BEGIN
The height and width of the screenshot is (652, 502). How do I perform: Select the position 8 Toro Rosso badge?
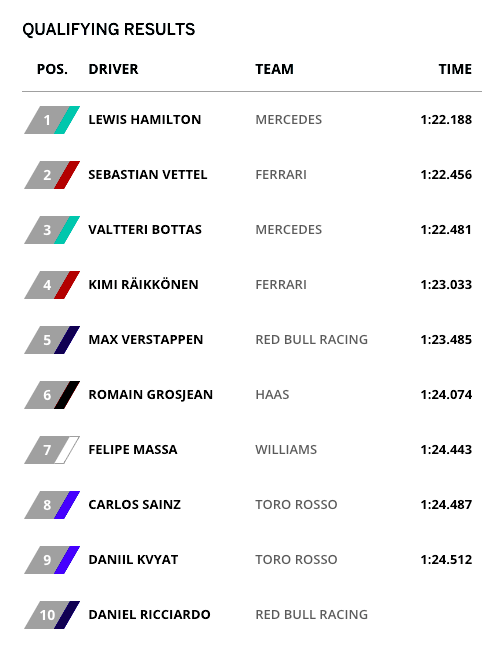pyautogui.click(x=52, y=504)
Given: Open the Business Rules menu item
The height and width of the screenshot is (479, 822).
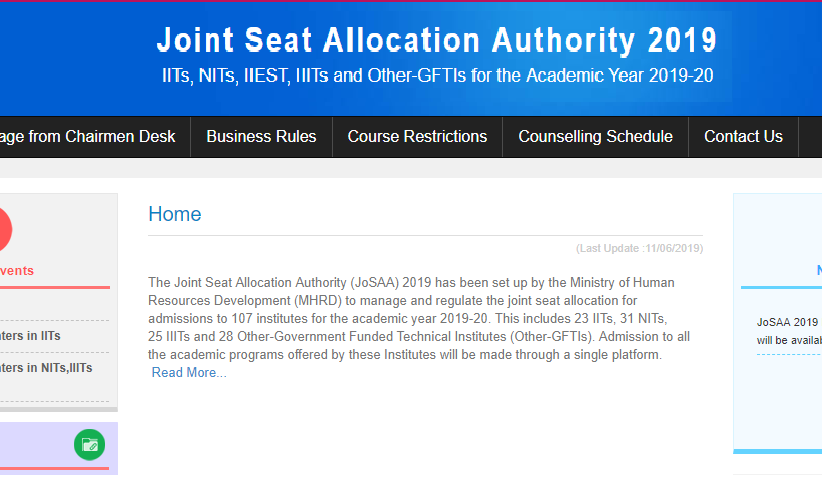Looking at the screenshot, I should 261,137.
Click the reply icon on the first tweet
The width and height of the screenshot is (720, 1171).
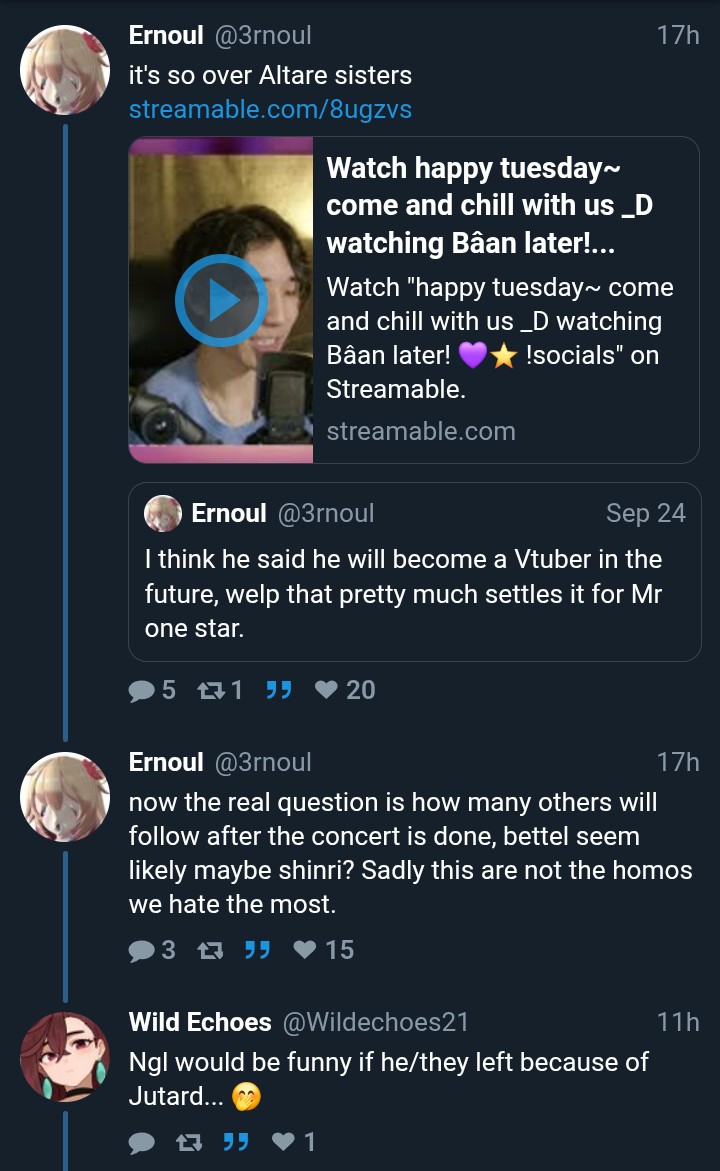142,690
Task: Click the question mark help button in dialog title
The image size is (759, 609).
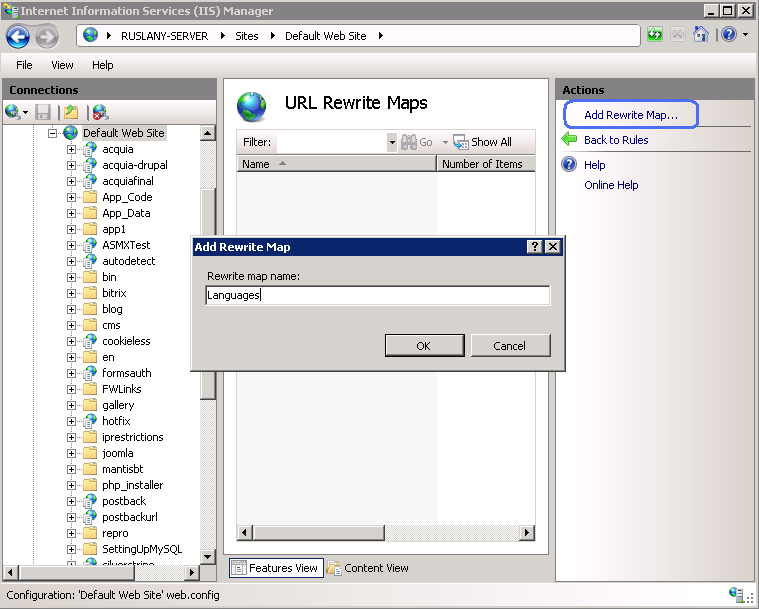Action: pyautogui.click(x=535, y=247)
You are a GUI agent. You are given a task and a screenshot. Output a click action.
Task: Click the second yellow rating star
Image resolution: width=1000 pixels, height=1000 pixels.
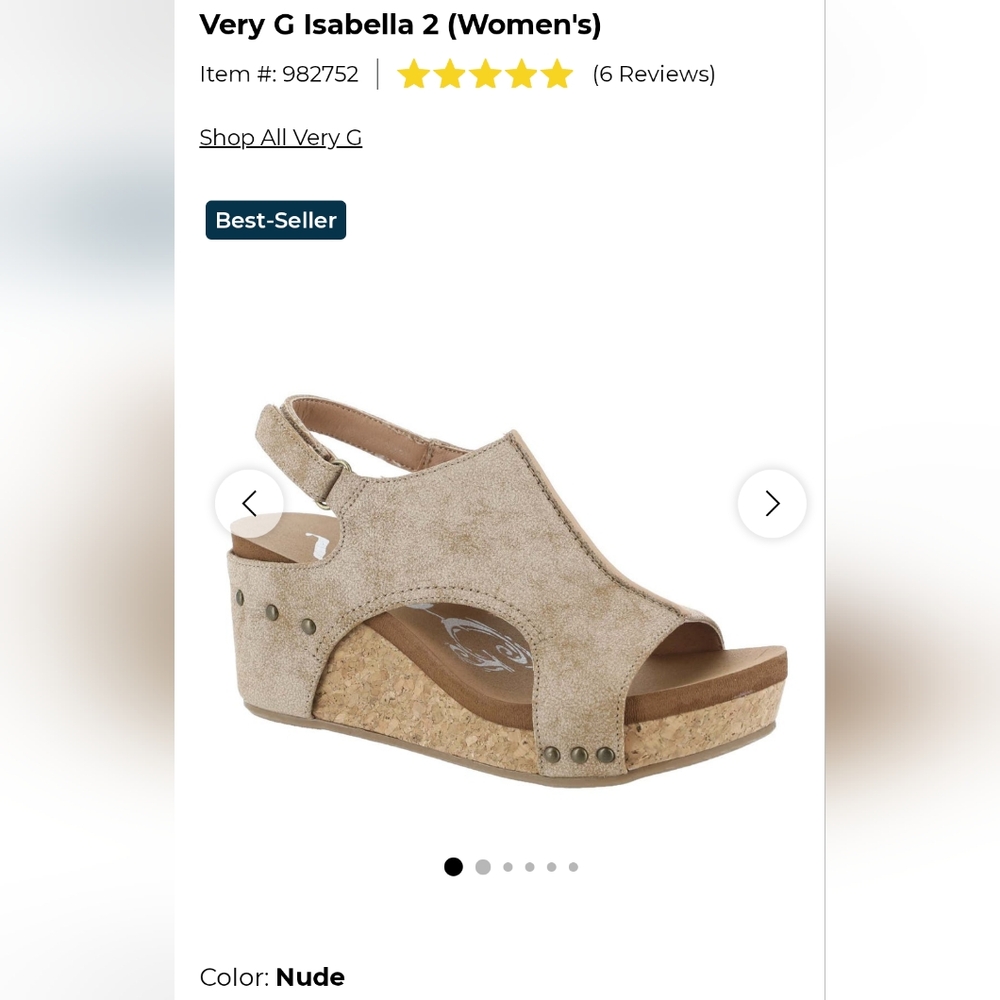coord(450,73)
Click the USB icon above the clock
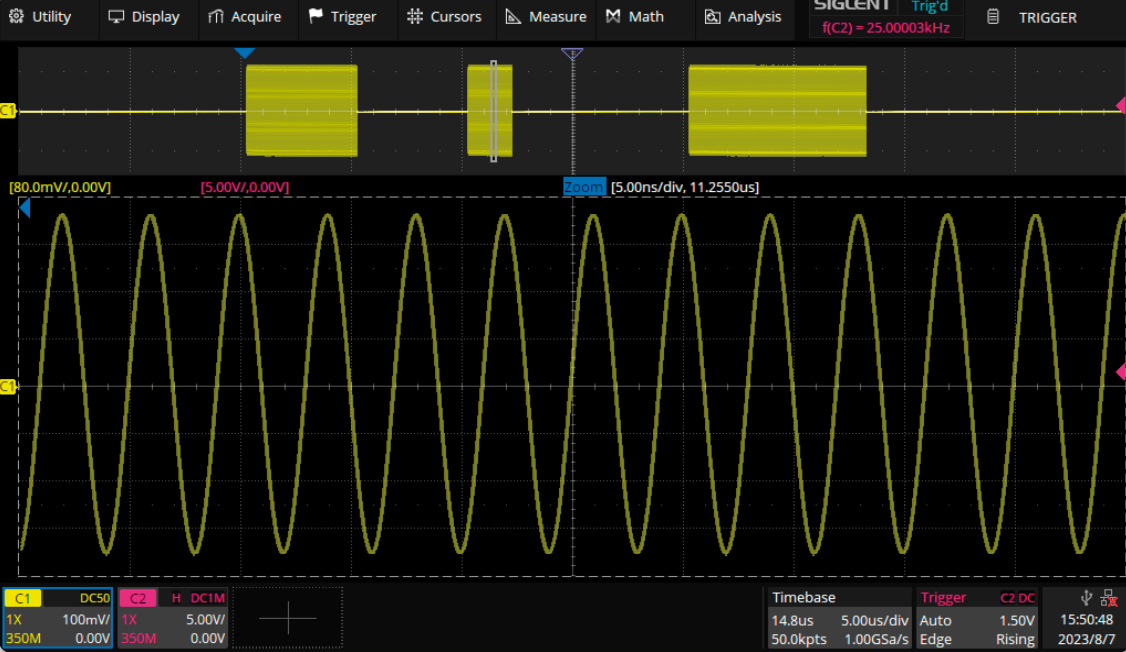Image resolution: width=1126 pixels, height=652 pixels. 1085,598
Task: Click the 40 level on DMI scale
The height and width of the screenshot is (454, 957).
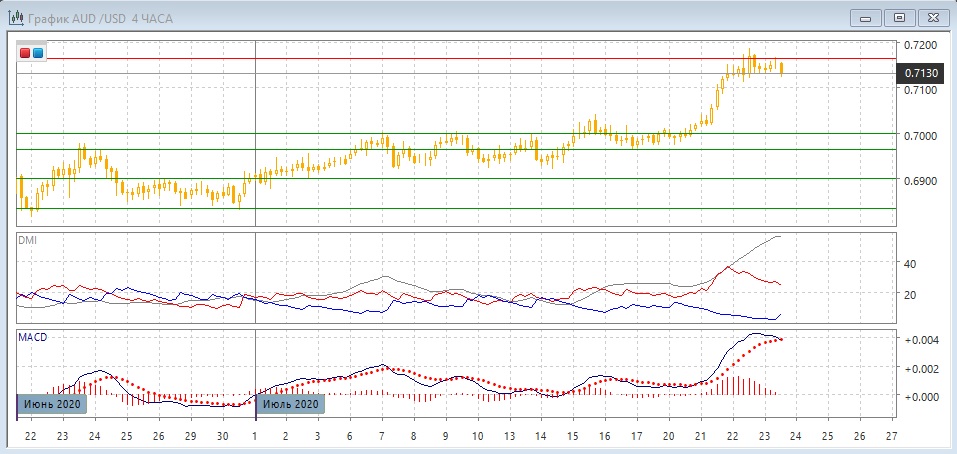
END
# WORK ITEM
Retype all of the listing above exactly, but keep its pictures out.

# RESPONSE TO THIS TASK
The height and width of the screenshot is (652, 502). How do I perform: Select the position 8 Toro Rosso badge?
pyautogui.click(x=52, y=504)
Given: Open the Business Rules menu item
The height and width of the screenshot is (479, 822).
Looking at the screenshot, I should 261,137.
Click the reply icon on the first tweet
The width and height of the screenshot is (720, 1171).
142,690
Task: Click the question mark help button in dialog title
The image size is (759, 609).
Action: pyautogui.click(x=535, y=247)
You are a GUI agent. You are given a task and a screenshot. Output a click action.
Task: Click the second yellow rating star
Image resolution: width=1000 pixels, height=1000 pixels.
coord(450,73)
Click the USB icon above the clock
Image resolution: width=1126 pixels, height=652 pixels. 1085,598
Task: Click the 40 level on DMI scale
The height and width of the screenshot is (454, 957).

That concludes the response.